Is your CEO wearing too many hats? If one of those happens to be Data Protection Officer (DPO), your organization could be facing significant legal and compliance risks—as one company discovered after being hit with a €5,000 fine by Austria’s data protection authority (DSB).
The DSB penalized a company for appointing its managing director as its Data Protection Officer, highlighting a fundamental conflict of interest that violates core principles of the General Data Protection Regulation (GDPR).
“Appointing a CEO as DPO creates an inherent conflict where the same person determines how data is processed and simultaneously oversees compliance with data protection laws,” explains legal expert Tijana Žunić Marić from Žunić Law, who documented the case. “This arrangement fundamentally undermines the independence required of a DPO under GDPR Article 38.”
The ruling reinforces a critical principle in data governance: segregation of duties.

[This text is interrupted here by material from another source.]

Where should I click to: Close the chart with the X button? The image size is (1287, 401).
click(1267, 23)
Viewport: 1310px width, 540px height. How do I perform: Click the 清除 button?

Under GDPR, a DPO must operate independently, free from conflicts of interest that could compromise their ability to monitor compliance objectively.
This case serves as a warning to organizations that might be tempted to assign data protection responsibilities to executives who already determine business objectives and data processing activities.
Similar Conflicts in Cybersecurity Leadership
The same conflict of interest concerns extend to Chief Information Security Officer (CISO) roles. Many organizations still position their CISO under the Chief Information Officer (CIO), creating a problematic reporting structure.
Having a CISO report to the CIO creates a classic conflict of interest. The CIO is incentivized to deploy systems quickly and efficiently, while the CISO must ensure security—often requiring additional controls that may slow deployment.
Forward-thinking organizations are addressing this by having CISOs report directly to the CEO or board, establishing independence from the IT department they must oversee.
What This Means For Your Organization
If your company has assigned DPO responsibilities to a senior executive who also determines data processing activities, it’s time to reconsider this arrangement. The same applies if your CISO reports to your CIO.
Proper segregation of duties isn’t just about compliance – it’s about creating effective checks and balances that protect your organization and its stakeholders. As regulatory scrutiny intensifies, ensuring these key oversight roles maintain true independence has never been more important.